=== TEXTAUSZUG ===

Bill Van Esveld, stellvertretender Direktor für Kinderrechte bei Human Rights Watch

Bis Mai 2022 war die Adoption von Ausländern in Russland gesetzlich verboten. Die Zwangsadoption und automatische Erteilung der russischen Staatsbürgerschaft verfolgt einen einzigen Zweck: Die Russifzierung der Ukraine. Daran ließ die Kinderrechtsbeauftragte des Präsidenten der Russischen Föderation Maria Lvova-Belova nie einen Zweifel und ließ sich bei einer Einbürgerungszeremonie am 14. Juli 2022 vor laufender Kamera filmen. Lvova-Belova hat selbst einen 15jährigen ukrainischen Jungen adoptiert, der laut ihren Angaben die ukrainische Hymne gesungen habe, als er aufgegriffen wurde. Sie betont, es sei zwar schwierig mit ihrem neuen Adoptivsohn, aber man habe sich zu lieben gelernt.

Wenn wir in dieser Angelegenheit helfen können [Adoption ukrainischer Kinder], werden wir es auf jeden Fall tun, egal wo sie sich befinden - auf dem Territorium der Ukraine oder auf dem Territorium anderer Länder ist es wichtig, dass die Blutsverwandtschaft, wenn sie aus irgendeinem Grund getrennt wurden, wir uns für die Wiedervereinigung einsetzen.

=== VORLIEGENDE DATEN ===

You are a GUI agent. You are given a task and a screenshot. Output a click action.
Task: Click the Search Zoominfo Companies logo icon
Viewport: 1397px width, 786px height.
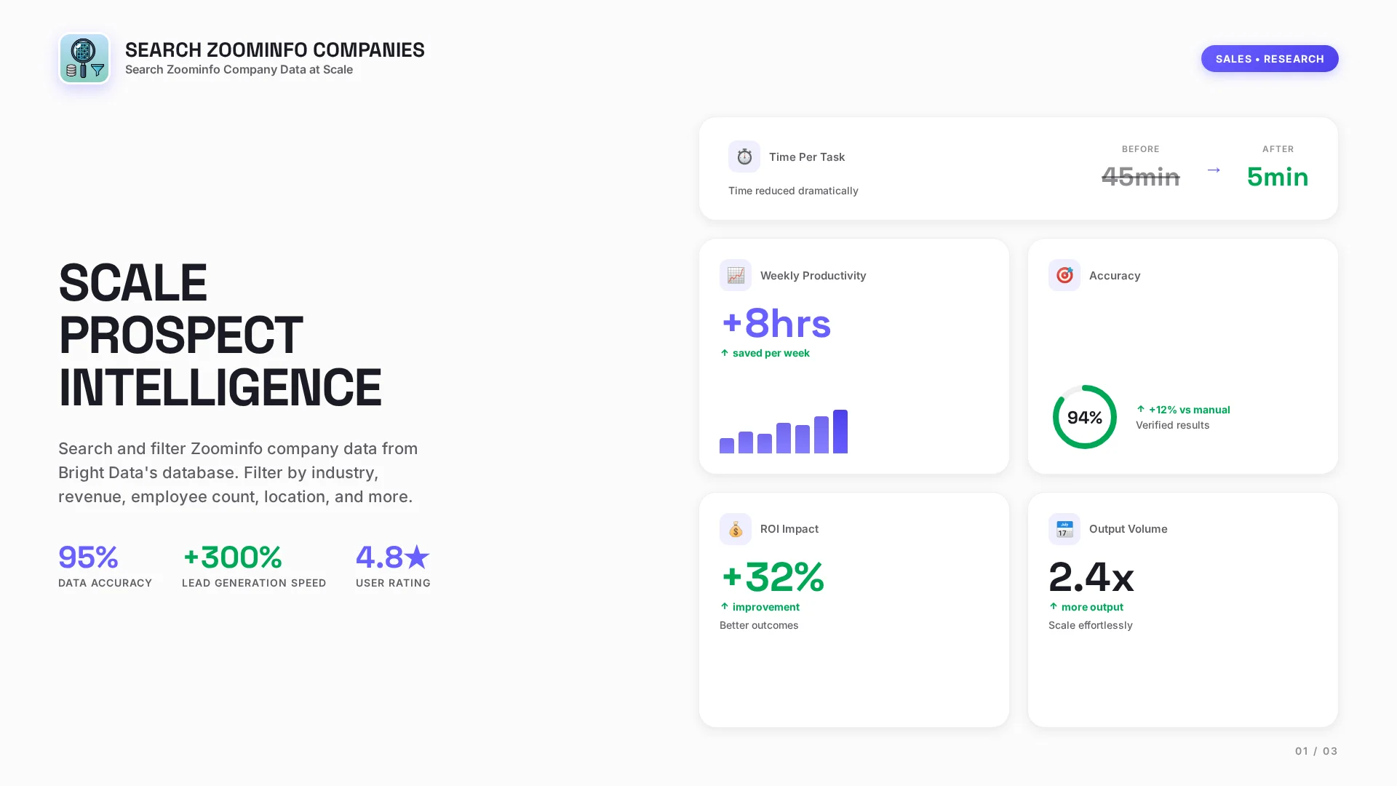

===

■ AUFGABE
Beantworten Sie bitte anhand des Textauszugs diese Fragen:
(a) Bis wann war die Adoption von Ausländern in Russland gesetzlich verboten?
(b) An welchem Datum ließ sich Maria Lvova-Belova bei einer Einbürgerungszeremonie filmen?
(c) Wie alt war der ukrainische Junge, den sie adoptiert hat?
Die Daten sind hierfür ohne Belang.

■ SCHRIFTLICHE ANTWORT
(a) Bis Mai 2022.
(b) Am 14. Juli 2022.
(c) 15 Jahre.